• _Written task 1_: Output the records verbatim, starting at the line containing "Click the number 3 circle badge" and continuing through the last line of the records. Omit the pictures.

-- start Text provided --

# Perdido River 5/2 Nice Striped...



## Adicted2Fishn (Oct 4, 2007)

Well, decided to spend the afternoon on the river, so we launched the boat mid afternoon. I went to one area and the gars were jumping and splashing everywhere... well, I thought it would be fun to fight one, so I floated a shiner out... a couple hits, but no takers ... then WOW.... fight on. I fought for a few minutes, and when the fish got to the boat, SUPRISE... Striped Bass.... and a nice one... then we finally netted him.... weighed right at 10 lbs. Fished a little more, caught some shellcracker and bream... A nice day. Biggest bass I've ever caught. Here are a pic of the Bass and the best Shellcracker.


----------



## Ultralite (Oct 1, 2007)

very nice ryan! good striper and all are good eats...thanks for the report and pics...


----------



## thebassinator (Jun 14, 2010)

what kind of gars do yall see on the peridido river? are they the huge alligator gars? or longnose gars?


----------



## CatHunter (Dec 31, 2008)

-- end Text provided --
-- start Given records --

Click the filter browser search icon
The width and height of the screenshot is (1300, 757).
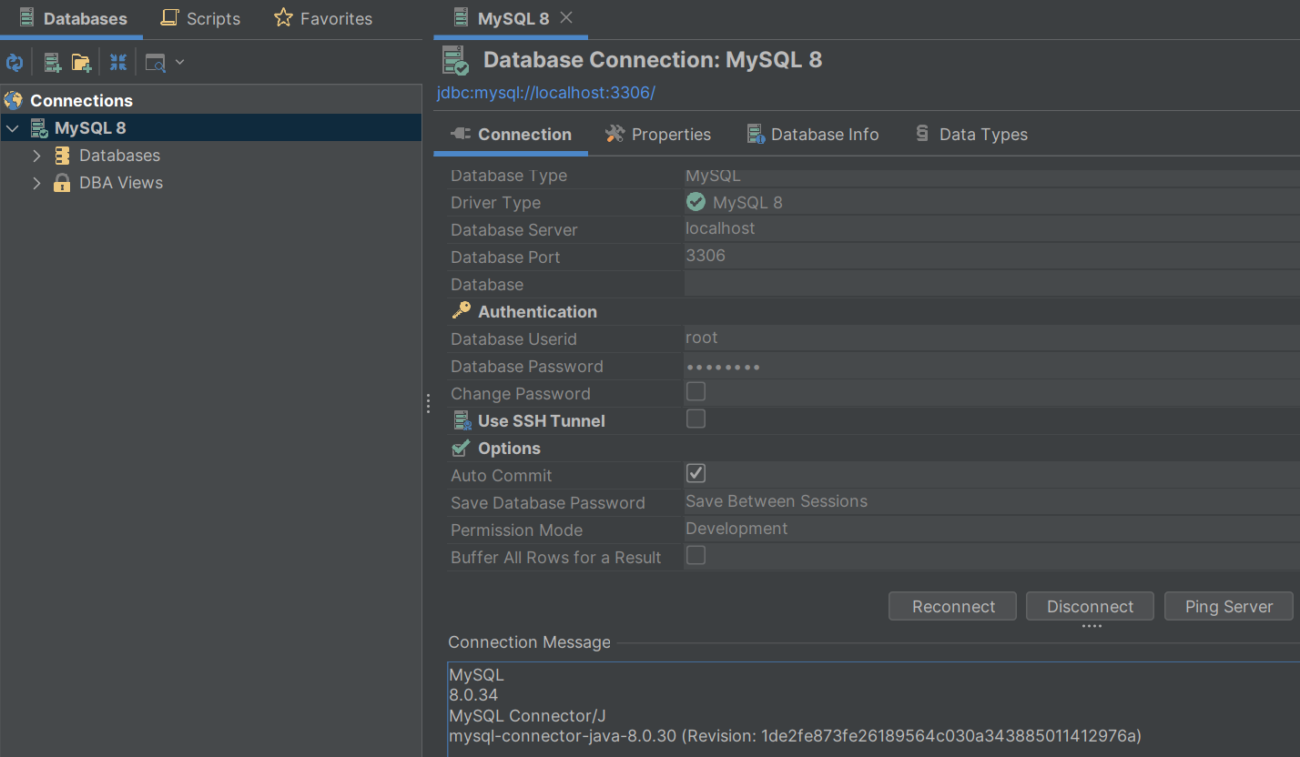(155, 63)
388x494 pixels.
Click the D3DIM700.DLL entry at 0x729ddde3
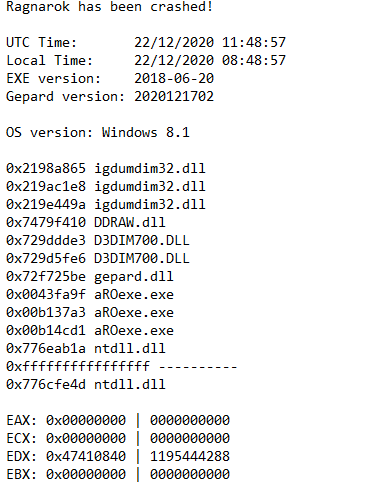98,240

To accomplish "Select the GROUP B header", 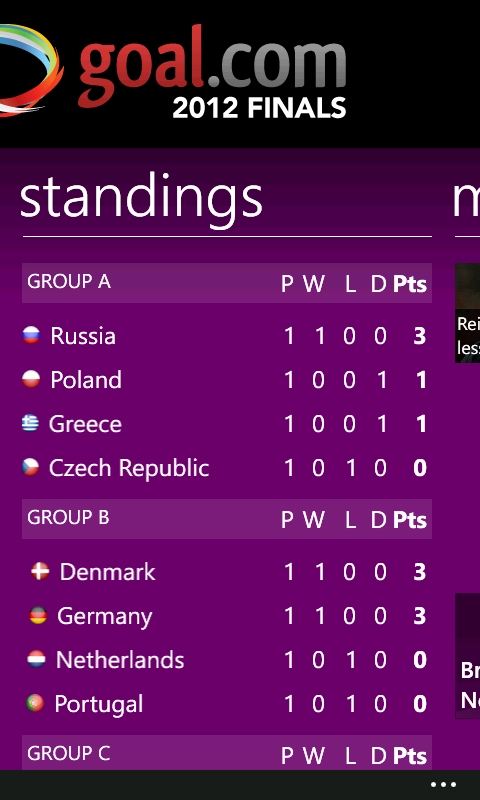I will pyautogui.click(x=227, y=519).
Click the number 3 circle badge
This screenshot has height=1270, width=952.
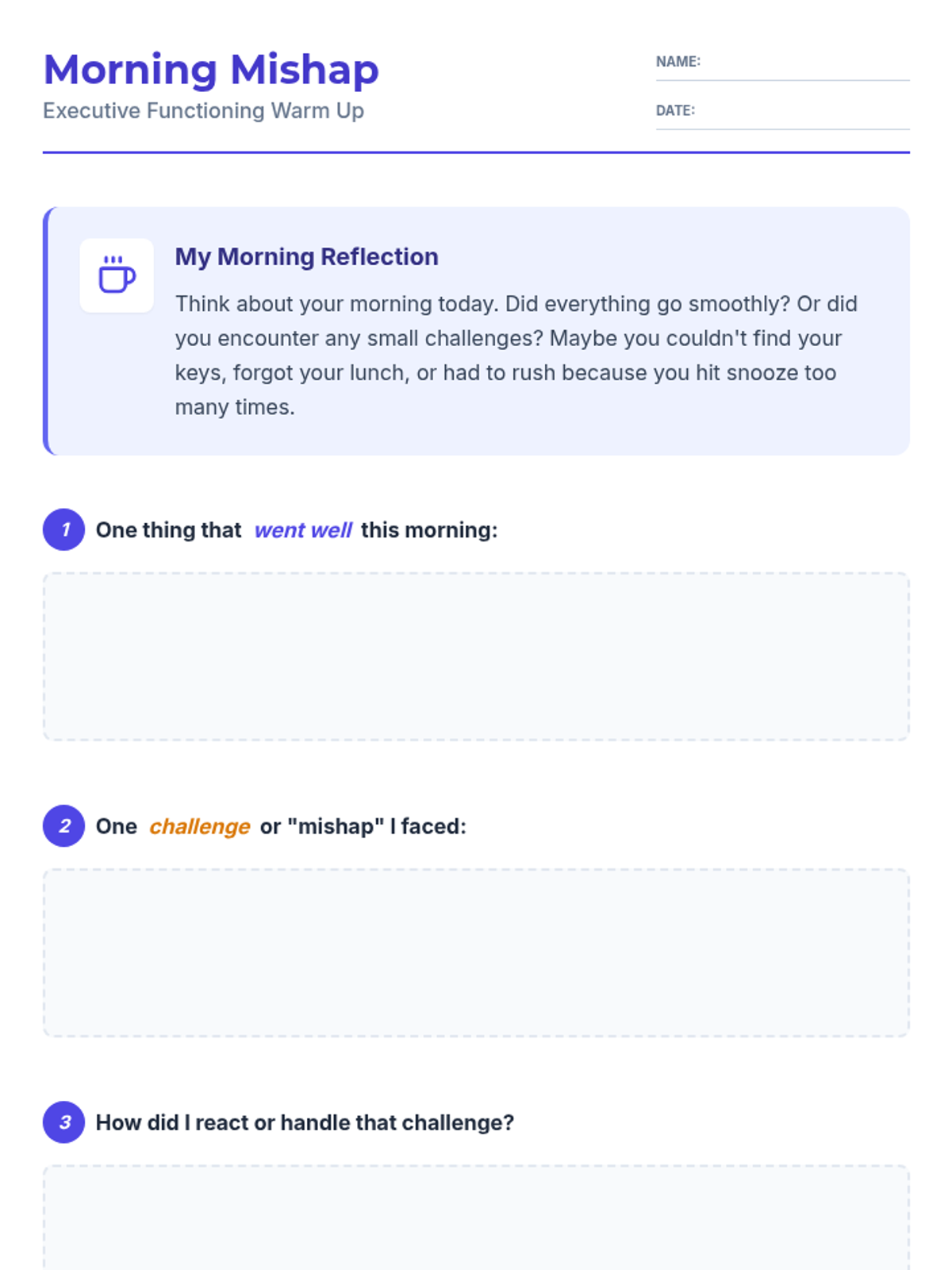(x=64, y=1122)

-- end Given records --

• _Written task 2_: Return the passage from the Perdido River fishing thread verbatim, beginning at the words "## thebassinator (Jun" and ending after "(Dec 31, 2008)".

• _Final answer 1_:
Click the number 3 circle badge
This screenshot has height=1270, width=952.
(x=64, y=1122)

• _Final answer 2_:
## thebassinator (Jun 14, 2010)

what kind of gars do yall see on the peridido river? are they the huge alligator gars? or longnose gars?


----------



## CatHunter (Dec 31, 2008)